Jan Sibelius: Symphony No. 2, Op. 43
Premiered in Helsinki, Mar. 8, 1902 in an all-Sibelius concert conducted by the composer.
Jan Sibelius, the most Finnish of composers during a rise of Finnish nationalism, is usually regarded as a composer who did not explore new territory, a conservative who avoided the gauntlets thrown down by pioneers of atonality like Schoenberg and Stravinsky. But Sibelius, in his own way, was an innovator, still willing to mine the possibilities of tonal writing. His approach, radical in its simplicity, was to work out his melodic material from fragmentary motives. He even remarked once, "It is as if the Almighty had thrown down the pieces of a mosaic from Heaven's floor and asked me to put them together."

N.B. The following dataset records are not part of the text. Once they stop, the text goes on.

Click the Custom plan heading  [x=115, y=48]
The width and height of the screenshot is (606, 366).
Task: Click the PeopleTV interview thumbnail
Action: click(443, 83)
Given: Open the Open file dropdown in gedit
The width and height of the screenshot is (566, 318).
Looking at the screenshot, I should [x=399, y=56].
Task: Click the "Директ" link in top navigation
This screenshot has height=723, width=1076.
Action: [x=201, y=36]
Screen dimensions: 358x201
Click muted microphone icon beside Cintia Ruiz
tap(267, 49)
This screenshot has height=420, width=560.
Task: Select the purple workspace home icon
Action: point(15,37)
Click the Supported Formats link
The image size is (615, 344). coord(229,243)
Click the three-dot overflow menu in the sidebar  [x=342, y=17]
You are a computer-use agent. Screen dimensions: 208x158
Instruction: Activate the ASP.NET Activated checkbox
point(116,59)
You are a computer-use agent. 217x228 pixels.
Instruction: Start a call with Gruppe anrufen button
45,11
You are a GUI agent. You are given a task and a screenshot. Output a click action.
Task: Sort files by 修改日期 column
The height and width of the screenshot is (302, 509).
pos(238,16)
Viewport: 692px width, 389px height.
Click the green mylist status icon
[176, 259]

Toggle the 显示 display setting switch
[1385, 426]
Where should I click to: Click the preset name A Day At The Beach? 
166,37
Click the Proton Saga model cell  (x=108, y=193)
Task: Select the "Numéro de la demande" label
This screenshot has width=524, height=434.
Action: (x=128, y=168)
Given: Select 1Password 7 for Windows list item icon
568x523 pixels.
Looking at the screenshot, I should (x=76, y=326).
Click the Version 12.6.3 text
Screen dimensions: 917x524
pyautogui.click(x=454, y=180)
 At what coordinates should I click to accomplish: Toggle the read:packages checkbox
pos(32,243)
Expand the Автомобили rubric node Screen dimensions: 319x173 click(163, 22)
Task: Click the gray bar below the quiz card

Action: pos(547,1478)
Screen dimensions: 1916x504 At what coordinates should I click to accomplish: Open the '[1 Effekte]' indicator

In the first movement of this symphony, Sibelius begins with melodic fragments, fragments that promise melody but never quite complete them. Sometimes he uses repeated notes (as at the very beginning), sometimes a sustained tone. As composer Jonathan Kramer has written, "We anticipate and expect eventual continuity. As the movement progresses, certain fragments emerge as more important, since they are heard more often. Traditionally a development section breaks apart long themes into their constituent motives. Here, the themes are already fragmented, so Sibelius begins instead to extend the join the pieces. Eventually they are integrated and continuity is achieved. This process is, in a certain sense, the opposite of traditional symphonic development."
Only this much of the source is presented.